Quanto conta l’essere visionari nella musica?
Martina: «Secondo me non esiste più, è una cosa del passato, oggi si tende a essere un po’ tutti uguali…».
Daniele: «Un musicista non deve essere necessariamente visionario, ma curioso, non aver paura di cambiare. C’è tanta paura, si rimane bloccati, si teme di non essere capiti. Con la velocità di questi tempi, basta una canzone, un album per non andare avanti. L’ansia di non essere più apprezzati, più capiti, di guadagnare sempre meno…».

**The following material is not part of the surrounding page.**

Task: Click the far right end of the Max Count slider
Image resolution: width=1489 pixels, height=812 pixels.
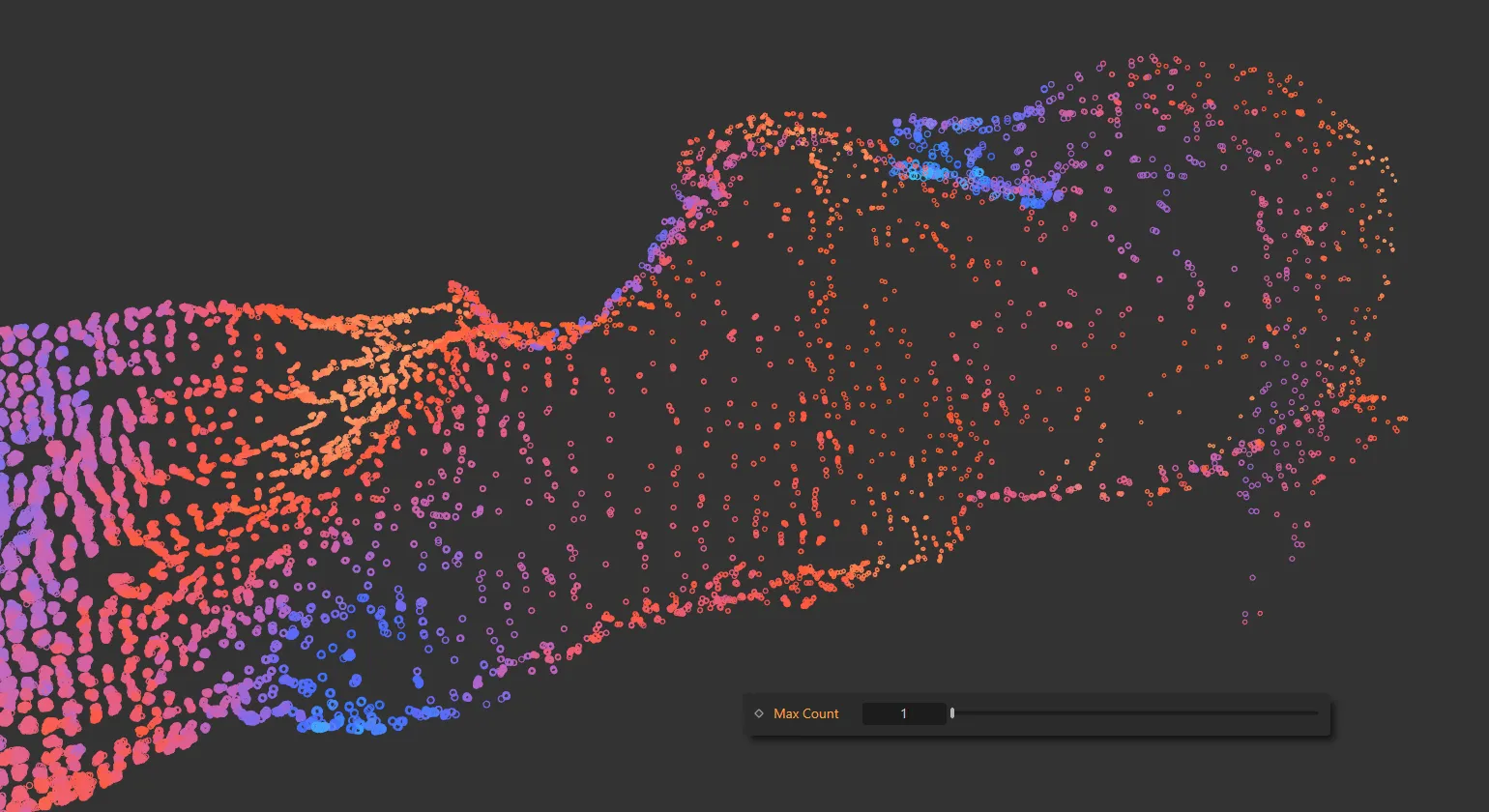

Mi state dicendo che un artista oggi non può permettersi di essere visionario?
Martina: «La musica è concepita molto come usa e getta, fatta per monetizzarci e poi ciao! Al giorno d’oggi tutti possono fare musica, l’accesso è alto. I social hanno cambiato tutto, prendi Tik Tok, canzoni stupide, fatte apposta per essere stupide che diventano famosissime perché tutti le usano per sottofondo dei propri post».
Daniele: «Si tende a scrivere canzoni per contesti. Non c’è più un genere, non ha abbastanza senso. Ci sono canzoni che funzionano perché appartengono a un determinato ambiente».

Esempi di contesti?
Daniele: «Musica per divertimento in discoteca, artisti che puntano più sui club e quindi fanno musica per pochi, brani per Tik Tok, pezzi di 30 secondi a stare lunghi, con un giro di accordi che ormai tutti conosciamo a memoria ma che spaccano. Queste vanno di brutto. E tutti ci stiamo piegando a questa cosa qui».

Daniele ho ascoltato, da Lobi, Mio nonno era un pittore, mi ha colpito molto…
«Non doveva nemmeno essere pubblicata perché l’ho scritta poco prima che uscisse l’album, dopo la morte di mio nonno, avvenuta qualche mese fa. È l’unico pezzo non suonato con strumenti ma digitale».